Lean Startup on elmah.io - Continuous deployment

This is the third post in a series about Lean Startup on elmah.io. Check out the other posts here:

  1. Introduction
  2. Minimum viable product
  3. Continuous deployment
  4. Split testing
  5. Metrics
  6. Pivot

I’m on a path to release every change to production. All of my web apps are automatically deployed to Microsoft Azure, using the deployment engine Kudu. I’m using staging environments for the web apps and auto-swap into production after warming up the website (as described here). I still click swap manually on the user facing websites, but that’s something that I’m working on eliminating as well.

Most of the background services on elmah.io are run as Azure Functions. Like web apps, Kudu automatically deploys all changes to Microsoft Azure. Unlike web apps, Functions are deployed directly to production. Why the difference you may think? Well, it’s simply a matter of history. All the services written as Azure Functions, are built with continuous deployment in mind, while the web apps still miss a few points. Furthermore, all the services run async from the normal usage on elmah.io either through a schedule (like daily digest email) or are triggered by messages on an event topic (like handling a new error report from the user).

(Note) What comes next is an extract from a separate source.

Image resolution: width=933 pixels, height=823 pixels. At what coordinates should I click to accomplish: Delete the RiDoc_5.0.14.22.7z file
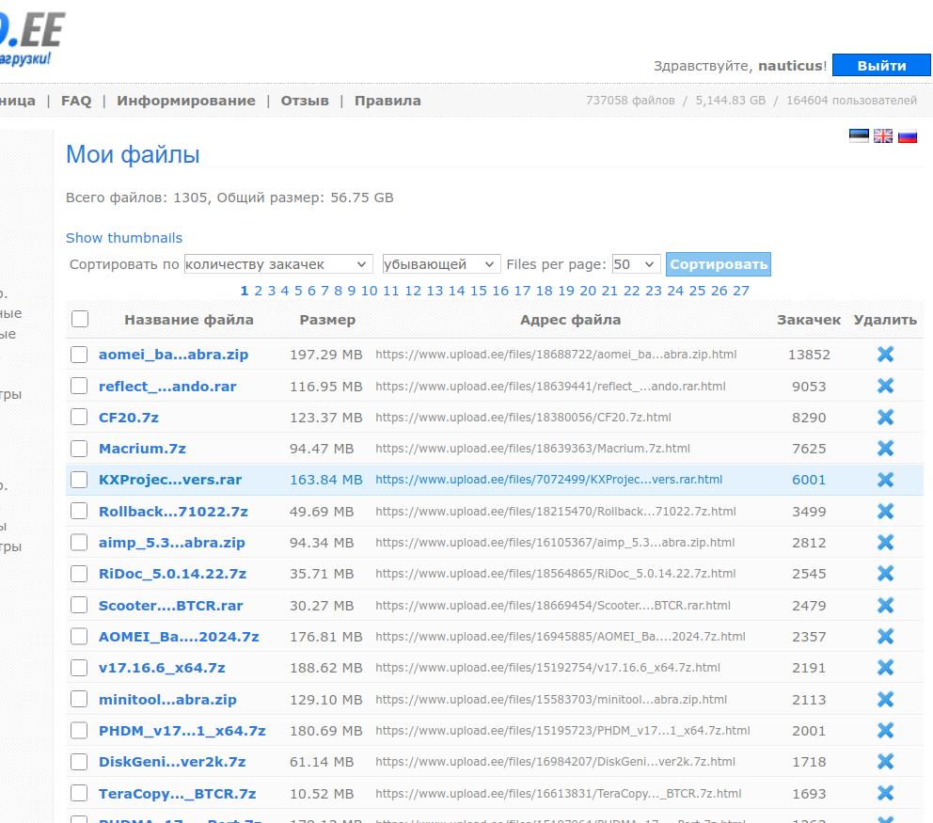(885, 574)
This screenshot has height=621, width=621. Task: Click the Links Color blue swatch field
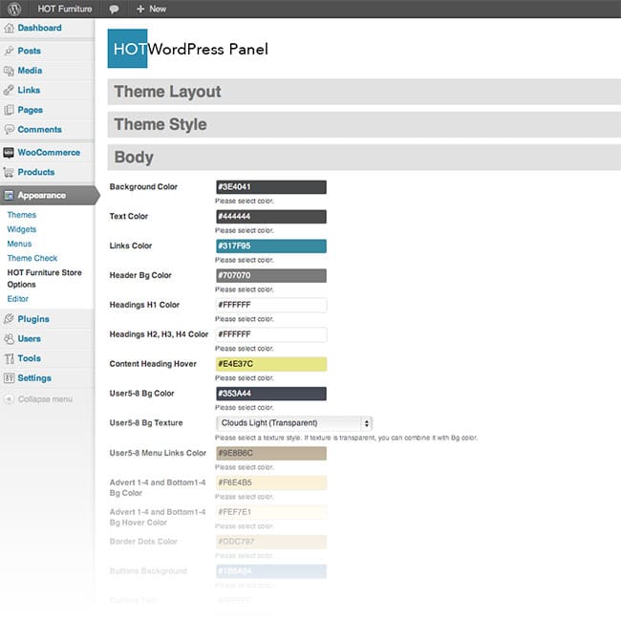(x=271, y=246)
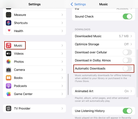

I sometimes need to do some stuff when deploying new versions of the software (like sending a Slack notification or calling the elmah.io deployments endpoint to make Deployment Tracking work). I use a combination of Zapier and custom Post Deployment scripts. Zapier is a great platform for connecting different services. You can think of it as IFTTT for SaaS applications. Post deployment scripts is a feature in Azure, which can run PowerShell scripts as part of the deployment magic happening inside Kudu.

I’ve used both Octopus Deploy and Visual Studio Team Services with great success in the past. Implementing continuous deployment using one of those tools has often surfaced in my mind, but Kudu works so good, that the cost benefits of switching simply don’t add up.